Ego Formation - lydgate/mindmeld GitHub Wiki

Fundamentally I am interested in the Private Language Argument because if Wittgenstein is right, and that thought is emergent from social use of language, rather than preceding it, then this suggests that culture can be way "weirder" and possibly more transmissible than it could if Locke/Fodor are right.

This relates to Cecilia Heyes' Cognitive Gadgets, in which she argues that although some things are hard-wired, much is not (even seemingly basic things like imitation).

Heyes relates to Jaynes' argument that the modern Freudian ego is not the only attractor. There are other possibilities. But culture is highly transmissible. So the ego, if it is a cultural construction, might be contagious.

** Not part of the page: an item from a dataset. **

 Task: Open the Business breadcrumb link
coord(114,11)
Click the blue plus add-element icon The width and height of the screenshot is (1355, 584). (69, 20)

If selfhood is transmissible, suffering itself may be transmissible (suffering being linked to the illusion of the self, as in Buddhism) and therefore the Edenic accounts in many philosophies are literally true: there was a time before suffering.

As for "Intersubjective space" or Intersubjectivity, apparently Husserl was the first to write about this, in the Cartesian Meditations. I thought of it as "interpersonal" in a conversation with Roman.

The idea is that I neither reject that there is any objective reality, nor that there are private subjective mental spaces; I just deny that anything interesting happens there. But I do have my doubts about whether we have much apprehension of objective reality outside of the interpersonal frameworks which dominate our minds (rightfully, since I think that language and thinking must have been primarily social? but we'd need to think about non-Sapiens hominins I guess; there's also a possibility that Neanderthals had bigger brains and retained bigger brains for longer because they were less social... I need to think about this more). This last bit makes me an idealist I think.